Исходный отрывок
####################
Не берусь судить на все сто процентов, однако мне кажется, что и на радио «Свобода» Галич пошел не из-за своего диссидентства, а потому, что в Норвегии, куда его торжественно пригласили, гарантировав материальный достаток, было тоскливо и скучно: два с половиной слависта — вот и вся русская аудитория. А «Свобода» — это все-таки возможность общаться, хоть через вой и визг заглушек, со своими слушателями. Галич переехал в Мюнхен. Сначала его встретили на ура (еще бы, впервые на радио появился знаменитый поэт и авторитетный литератор), но эйфория продолжалась недолго, ибо местные борцы с советской властью окрысились. Разумеется, американцы тоже дали промашку, пригласив Галича на высокооплачиваемую должность начальника отдела культуры. У Галича было масса достоинств, он был талантлив в слове, в мелодии, в жесте, в умении очаровывать женщин, в манере одеваться — и имел лишь один недостаток: не умел и не хотел исполнять работу чиновника. Мюнхенские защитники прав человека взвыли — дескать, Галич ничего не делает, лишь поет по радио свои песенки, а вон какую зарплату получает! Вообще, тогдашний штат «Свободы» американцы собирали с бору по сосенке, из Израиля и второй эмиграции. Превалировали непрофессионалы, гении из подворотен и графоманы с большим комплексом неполноценности. И почти у всех у них были проблемы с великим русским языком. И они бы, пожалуй, загрызли Галича, если б ему не патронировал директор «Свободы» Рональдс, влюбленный в его песни.
####################
Содержимое набора данных

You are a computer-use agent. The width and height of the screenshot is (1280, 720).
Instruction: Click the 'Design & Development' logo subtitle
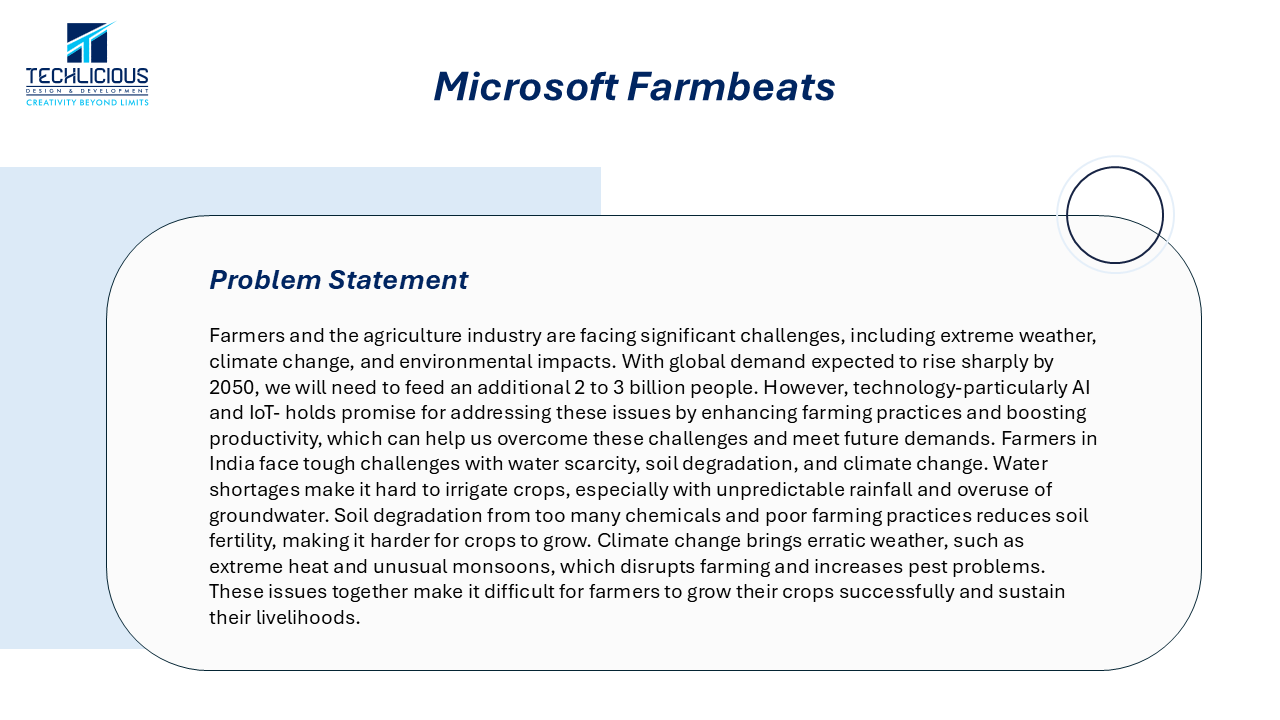87,91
####################
Инструкции к работе
(a) В каких областях, согласно отрывку о Галиче, он был талантлив? Назовите их все.
(b) Продолжите отрывок о Галиче сразу после его последнего предложения.

Ожидаемые ответы
(a) В слове, в мелодии, в жесте, в умении очаровывать женщин, в манере одеваться.

(b)
Я с этой публикой познакомился позднее, когда уже штатным парижским чиновником стал приезжать в Мюнхен. А познакомившись, пришел в ужас. И предложил тогдашнему начальнику русского отдела, Фрэнку Стару, немедленно уволить половину, а я, мол, из Нью-Йорка привезу современную команду журналистов и литераторов, недавних выходцев из России, трудяг и бессребреников. Помнится, Фрэнк посмотрел на меня белыми глазами и сказал: «Толя, отличная идея. Но сначала возьми автомат и перестреляй половину штата. По немецким законам я их уволить не могу». И что любопытно: скоро уволили Фрэнка, уволили других американцев, которые хоть как-то разбирались в советских делах, потом начались сокращения филиалов радио в других странах, увольнения талантливых и самостоятельно мыслящих журналистов, а вот эта публика чудесным образом пережила все передряги, переезды, переформирования на «Свободе» и вещает до сих пор или, выйдя благополучно на пенсию, пишет мемуары о том, как, мол, они любили Галича. Простите за вынужденное лирическое отступление…

Когда Галича перевели в Париж, он оказался в привычной литературной обстановке. В парижском бюро «Свободы» собирались (и работали!) Виктор Некрасов, Владимир Максимов, Андрей Синявский, Ефим Эткинд, ваш покорный слуга — впору было организовывать парижское отделение Союза писателей. Мудрый начальник бюро англичанин Виктор Ризер (впоследствии уволенный) заходил в кабинет Галича на цыпочках и службой его не утруждал. Галич оценил обстановку, после обеда в бюро не появлялся. Сидел дома, говорил, что пишет прозу. Но когда он делал запись своей получасовой программы, все бюро, включая секретаршу, бухгалтера, журналистов из венгерской и польской редакций, приходило в студию и благоговейно слушало рассказ Галича, который всегда заканчивался песней.

Такая деталь: о прямом эфире тогда, естественно, никто и не мечтал. Перед тем как сесть к микрофону, надо было показать свой текст редактору, получить одобрение Ризера, а потом пленку тщательно чистил наш техник-звукорежиссер, вырезая все оговорки, повторения, кашель, хмыканье и т. д. А Галич заходил в студию без единого листка бумаги, говорил как по писаному, и наш звукорежиссер Толя Шагинян разводил руками — ни ошибок, ни повторений, никакой чистки.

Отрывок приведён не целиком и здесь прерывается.